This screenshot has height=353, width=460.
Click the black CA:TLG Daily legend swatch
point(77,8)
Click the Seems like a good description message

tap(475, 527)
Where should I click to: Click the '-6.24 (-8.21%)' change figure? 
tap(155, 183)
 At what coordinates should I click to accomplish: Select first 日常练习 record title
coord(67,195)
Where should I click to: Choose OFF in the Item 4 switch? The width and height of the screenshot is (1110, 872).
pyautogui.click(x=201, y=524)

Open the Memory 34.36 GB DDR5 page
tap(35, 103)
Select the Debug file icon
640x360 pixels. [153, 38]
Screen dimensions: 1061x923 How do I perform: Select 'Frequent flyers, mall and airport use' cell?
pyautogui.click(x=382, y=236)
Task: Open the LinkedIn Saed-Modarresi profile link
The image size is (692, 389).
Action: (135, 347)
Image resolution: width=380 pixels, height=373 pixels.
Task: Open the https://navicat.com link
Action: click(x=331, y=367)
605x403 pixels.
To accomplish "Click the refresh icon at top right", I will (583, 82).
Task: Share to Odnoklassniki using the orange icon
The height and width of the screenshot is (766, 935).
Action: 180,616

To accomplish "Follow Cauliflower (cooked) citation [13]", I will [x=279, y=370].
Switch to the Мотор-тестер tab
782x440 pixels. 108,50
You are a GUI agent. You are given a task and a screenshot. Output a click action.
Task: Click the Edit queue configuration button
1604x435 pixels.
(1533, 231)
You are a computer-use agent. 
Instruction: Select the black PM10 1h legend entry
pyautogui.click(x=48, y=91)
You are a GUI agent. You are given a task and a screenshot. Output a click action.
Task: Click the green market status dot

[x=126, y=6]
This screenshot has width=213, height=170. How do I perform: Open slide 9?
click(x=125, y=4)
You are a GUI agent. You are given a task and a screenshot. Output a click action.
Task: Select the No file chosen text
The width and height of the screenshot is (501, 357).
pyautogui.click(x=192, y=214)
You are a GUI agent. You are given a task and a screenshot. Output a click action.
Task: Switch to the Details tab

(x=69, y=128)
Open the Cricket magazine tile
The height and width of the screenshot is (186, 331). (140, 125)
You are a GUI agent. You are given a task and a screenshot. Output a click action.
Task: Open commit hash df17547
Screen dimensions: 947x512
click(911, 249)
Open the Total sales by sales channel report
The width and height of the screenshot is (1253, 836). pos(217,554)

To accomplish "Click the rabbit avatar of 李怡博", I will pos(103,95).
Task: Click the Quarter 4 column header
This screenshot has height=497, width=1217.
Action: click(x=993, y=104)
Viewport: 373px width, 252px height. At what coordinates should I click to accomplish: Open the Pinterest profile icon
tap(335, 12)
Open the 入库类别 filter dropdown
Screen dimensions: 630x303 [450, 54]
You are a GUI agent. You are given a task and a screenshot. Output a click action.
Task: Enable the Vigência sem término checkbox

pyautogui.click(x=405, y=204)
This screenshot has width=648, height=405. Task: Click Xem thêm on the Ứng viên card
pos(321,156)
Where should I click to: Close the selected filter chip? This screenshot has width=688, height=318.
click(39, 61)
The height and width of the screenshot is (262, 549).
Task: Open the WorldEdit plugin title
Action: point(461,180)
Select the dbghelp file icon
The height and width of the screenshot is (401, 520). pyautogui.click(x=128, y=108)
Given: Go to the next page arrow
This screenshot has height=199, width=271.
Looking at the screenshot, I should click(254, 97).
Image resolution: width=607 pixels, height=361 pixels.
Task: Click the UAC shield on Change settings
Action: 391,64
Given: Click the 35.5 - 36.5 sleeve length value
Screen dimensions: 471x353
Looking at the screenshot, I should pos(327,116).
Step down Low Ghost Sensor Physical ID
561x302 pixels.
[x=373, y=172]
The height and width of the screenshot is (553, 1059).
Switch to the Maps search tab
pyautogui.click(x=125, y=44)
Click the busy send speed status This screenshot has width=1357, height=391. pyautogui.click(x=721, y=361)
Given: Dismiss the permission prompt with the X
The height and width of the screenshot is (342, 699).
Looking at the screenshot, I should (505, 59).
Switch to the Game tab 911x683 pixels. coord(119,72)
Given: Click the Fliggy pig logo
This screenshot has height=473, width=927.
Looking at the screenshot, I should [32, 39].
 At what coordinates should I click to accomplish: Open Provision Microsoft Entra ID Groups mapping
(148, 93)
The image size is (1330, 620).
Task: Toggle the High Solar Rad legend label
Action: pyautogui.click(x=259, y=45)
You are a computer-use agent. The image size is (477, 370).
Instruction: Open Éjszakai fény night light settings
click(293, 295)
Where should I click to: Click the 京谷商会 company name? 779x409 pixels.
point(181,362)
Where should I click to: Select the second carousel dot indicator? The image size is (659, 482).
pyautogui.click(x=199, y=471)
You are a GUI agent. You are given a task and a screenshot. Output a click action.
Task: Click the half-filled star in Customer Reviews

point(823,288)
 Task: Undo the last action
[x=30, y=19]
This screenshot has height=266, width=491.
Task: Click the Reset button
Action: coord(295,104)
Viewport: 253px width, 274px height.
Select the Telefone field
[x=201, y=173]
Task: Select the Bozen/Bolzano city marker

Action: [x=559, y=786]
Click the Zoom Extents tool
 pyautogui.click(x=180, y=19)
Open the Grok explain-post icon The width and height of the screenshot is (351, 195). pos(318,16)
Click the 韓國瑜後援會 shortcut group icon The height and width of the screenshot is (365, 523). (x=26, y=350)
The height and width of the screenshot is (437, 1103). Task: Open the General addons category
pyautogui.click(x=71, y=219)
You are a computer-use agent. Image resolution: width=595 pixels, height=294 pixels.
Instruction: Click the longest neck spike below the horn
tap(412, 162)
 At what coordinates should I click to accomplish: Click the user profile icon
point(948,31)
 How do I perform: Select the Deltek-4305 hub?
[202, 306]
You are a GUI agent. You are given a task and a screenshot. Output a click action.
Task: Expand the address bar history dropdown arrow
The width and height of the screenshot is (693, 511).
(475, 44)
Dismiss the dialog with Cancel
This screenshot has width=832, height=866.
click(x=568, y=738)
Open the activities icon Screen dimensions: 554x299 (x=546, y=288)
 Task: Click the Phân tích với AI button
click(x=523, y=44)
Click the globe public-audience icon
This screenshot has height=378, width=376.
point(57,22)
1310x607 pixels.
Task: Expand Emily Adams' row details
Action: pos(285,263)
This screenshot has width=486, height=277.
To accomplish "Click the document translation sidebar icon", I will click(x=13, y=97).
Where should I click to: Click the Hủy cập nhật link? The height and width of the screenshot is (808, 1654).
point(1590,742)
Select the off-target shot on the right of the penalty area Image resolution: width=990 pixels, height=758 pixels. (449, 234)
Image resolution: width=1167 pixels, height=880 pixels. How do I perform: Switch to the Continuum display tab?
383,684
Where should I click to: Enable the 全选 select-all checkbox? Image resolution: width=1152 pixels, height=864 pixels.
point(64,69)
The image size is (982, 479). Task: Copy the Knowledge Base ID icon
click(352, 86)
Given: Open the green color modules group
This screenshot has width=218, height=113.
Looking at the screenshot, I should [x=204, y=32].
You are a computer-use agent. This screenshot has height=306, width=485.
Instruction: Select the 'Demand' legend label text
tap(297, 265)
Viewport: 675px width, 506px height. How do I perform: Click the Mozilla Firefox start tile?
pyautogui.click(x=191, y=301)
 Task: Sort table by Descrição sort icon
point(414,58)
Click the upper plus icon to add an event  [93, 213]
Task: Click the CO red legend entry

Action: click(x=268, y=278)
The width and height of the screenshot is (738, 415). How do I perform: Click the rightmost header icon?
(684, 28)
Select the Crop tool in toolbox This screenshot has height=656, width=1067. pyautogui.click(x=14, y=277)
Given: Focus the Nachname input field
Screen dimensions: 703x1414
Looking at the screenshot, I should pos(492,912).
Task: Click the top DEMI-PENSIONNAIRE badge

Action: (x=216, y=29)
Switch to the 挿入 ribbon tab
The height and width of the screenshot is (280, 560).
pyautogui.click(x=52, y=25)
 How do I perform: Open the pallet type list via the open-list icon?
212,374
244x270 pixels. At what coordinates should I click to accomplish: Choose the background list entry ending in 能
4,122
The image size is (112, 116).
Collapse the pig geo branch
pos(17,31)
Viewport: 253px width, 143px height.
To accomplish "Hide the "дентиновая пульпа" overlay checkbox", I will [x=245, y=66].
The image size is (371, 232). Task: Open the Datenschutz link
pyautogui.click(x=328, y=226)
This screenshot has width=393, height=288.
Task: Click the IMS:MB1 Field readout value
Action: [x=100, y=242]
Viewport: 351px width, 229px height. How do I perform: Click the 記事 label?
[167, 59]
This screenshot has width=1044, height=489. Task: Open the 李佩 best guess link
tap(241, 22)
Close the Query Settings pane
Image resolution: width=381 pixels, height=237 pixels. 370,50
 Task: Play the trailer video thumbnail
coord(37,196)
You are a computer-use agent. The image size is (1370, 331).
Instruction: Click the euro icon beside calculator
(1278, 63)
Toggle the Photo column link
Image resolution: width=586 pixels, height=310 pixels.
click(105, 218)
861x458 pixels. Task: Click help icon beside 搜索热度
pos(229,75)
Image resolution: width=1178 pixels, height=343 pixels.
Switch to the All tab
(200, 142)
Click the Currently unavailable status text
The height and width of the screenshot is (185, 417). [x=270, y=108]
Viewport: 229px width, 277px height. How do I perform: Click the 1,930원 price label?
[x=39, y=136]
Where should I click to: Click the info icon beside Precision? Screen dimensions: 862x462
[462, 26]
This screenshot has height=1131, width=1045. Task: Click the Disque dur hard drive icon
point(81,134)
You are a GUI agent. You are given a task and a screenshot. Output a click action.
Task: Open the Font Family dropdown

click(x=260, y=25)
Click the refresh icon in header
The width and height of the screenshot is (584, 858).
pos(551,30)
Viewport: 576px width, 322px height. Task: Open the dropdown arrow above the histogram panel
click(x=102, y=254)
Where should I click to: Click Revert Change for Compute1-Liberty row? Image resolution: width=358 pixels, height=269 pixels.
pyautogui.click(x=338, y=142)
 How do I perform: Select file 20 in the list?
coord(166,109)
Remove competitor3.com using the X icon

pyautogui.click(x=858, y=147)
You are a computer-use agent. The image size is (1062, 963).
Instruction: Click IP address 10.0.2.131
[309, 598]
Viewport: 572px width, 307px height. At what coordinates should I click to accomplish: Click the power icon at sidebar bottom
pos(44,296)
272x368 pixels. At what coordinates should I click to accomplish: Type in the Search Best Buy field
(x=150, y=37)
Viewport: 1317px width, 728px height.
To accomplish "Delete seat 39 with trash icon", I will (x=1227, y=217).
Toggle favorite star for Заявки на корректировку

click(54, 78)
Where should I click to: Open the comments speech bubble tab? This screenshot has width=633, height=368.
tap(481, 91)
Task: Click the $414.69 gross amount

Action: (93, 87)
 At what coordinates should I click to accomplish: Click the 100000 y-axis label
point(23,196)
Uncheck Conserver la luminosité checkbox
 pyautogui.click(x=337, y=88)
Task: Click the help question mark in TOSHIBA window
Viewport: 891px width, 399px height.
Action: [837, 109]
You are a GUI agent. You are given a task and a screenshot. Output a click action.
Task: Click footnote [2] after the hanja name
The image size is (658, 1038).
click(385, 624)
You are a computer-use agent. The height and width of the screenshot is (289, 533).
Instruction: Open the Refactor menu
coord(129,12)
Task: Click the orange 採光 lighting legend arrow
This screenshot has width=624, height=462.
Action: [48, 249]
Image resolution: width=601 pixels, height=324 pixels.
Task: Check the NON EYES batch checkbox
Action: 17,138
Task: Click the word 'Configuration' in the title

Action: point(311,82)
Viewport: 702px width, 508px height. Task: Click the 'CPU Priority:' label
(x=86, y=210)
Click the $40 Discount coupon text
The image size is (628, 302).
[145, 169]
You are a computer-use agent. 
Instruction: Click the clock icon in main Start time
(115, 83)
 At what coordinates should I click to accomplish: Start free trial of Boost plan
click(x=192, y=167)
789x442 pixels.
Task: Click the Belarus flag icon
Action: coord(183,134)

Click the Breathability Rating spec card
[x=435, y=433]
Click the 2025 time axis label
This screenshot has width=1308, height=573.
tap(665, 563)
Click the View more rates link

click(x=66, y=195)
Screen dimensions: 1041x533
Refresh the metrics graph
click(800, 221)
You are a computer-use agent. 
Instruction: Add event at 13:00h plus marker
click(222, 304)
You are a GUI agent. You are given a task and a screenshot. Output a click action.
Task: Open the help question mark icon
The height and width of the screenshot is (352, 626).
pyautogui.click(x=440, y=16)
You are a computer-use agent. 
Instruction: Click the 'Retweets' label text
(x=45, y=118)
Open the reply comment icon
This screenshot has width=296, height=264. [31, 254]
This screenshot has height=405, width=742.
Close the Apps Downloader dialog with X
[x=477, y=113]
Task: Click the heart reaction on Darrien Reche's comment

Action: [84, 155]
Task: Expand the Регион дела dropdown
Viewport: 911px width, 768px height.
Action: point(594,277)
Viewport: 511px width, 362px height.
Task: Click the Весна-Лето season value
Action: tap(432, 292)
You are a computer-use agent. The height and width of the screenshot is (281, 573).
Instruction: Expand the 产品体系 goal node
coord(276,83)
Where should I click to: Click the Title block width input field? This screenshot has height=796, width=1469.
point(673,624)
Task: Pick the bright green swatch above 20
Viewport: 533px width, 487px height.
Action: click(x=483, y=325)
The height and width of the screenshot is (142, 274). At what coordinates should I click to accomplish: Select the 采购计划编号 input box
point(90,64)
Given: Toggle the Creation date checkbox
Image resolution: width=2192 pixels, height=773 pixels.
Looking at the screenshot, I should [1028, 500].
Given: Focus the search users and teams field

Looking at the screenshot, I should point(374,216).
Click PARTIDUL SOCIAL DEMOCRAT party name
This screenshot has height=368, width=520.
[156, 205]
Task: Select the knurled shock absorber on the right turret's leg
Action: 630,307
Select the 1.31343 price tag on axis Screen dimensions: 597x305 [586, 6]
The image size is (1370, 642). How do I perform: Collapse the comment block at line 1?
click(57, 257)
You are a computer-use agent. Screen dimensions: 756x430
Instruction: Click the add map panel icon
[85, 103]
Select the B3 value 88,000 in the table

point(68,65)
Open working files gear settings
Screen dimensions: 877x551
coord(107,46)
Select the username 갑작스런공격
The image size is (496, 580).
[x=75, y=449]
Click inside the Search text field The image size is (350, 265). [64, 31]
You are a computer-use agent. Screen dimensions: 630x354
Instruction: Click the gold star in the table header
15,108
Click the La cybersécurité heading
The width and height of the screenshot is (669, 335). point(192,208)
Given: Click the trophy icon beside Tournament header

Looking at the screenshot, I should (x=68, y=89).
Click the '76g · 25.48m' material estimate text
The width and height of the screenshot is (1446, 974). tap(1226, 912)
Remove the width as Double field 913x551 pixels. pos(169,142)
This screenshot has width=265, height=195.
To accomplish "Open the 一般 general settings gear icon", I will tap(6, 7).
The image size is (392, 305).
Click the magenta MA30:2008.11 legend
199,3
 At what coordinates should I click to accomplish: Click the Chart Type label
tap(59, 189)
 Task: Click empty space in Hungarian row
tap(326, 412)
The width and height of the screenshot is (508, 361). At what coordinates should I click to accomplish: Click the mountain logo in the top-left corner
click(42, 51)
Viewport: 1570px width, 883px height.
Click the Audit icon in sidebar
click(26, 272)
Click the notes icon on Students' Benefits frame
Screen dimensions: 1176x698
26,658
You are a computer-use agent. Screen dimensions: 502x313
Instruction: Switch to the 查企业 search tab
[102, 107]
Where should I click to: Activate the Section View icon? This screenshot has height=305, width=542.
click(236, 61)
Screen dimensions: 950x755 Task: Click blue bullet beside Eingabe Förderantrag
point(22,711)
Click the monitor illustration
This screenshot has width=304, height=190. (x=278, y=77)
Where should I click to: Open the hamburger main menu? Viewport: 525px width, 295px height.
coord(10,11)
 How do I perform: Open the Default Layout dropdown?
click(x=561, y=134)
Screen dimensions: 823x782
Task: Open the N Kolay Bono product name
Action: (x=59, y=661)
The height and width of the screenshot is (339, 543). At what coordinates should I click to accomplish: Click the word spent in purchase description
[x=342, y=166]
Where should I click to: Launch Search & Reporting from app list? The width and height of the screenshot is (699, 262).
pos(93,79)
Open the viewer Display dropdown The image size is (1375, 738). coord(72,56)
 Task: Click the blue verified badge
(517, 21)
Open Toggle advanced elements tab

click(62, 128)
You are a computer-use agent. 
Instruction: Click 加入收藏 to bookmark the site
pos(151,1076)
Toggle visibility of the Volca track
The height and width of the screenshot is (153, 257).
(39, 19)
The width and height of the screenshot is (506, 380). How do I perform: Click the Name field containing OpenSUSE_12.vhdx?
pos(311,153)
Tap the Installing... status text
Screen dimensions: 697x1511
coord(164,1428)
========================================
- YOUR INSTRUCTIONS: Pick out every line above that contains the word "orange" and copy it.

- SOLUTION FOR THIS EXERCISE:
Task: Share to Odnoklassniki using the orange icon
Task: Click the orange 採光 lighting legend arrow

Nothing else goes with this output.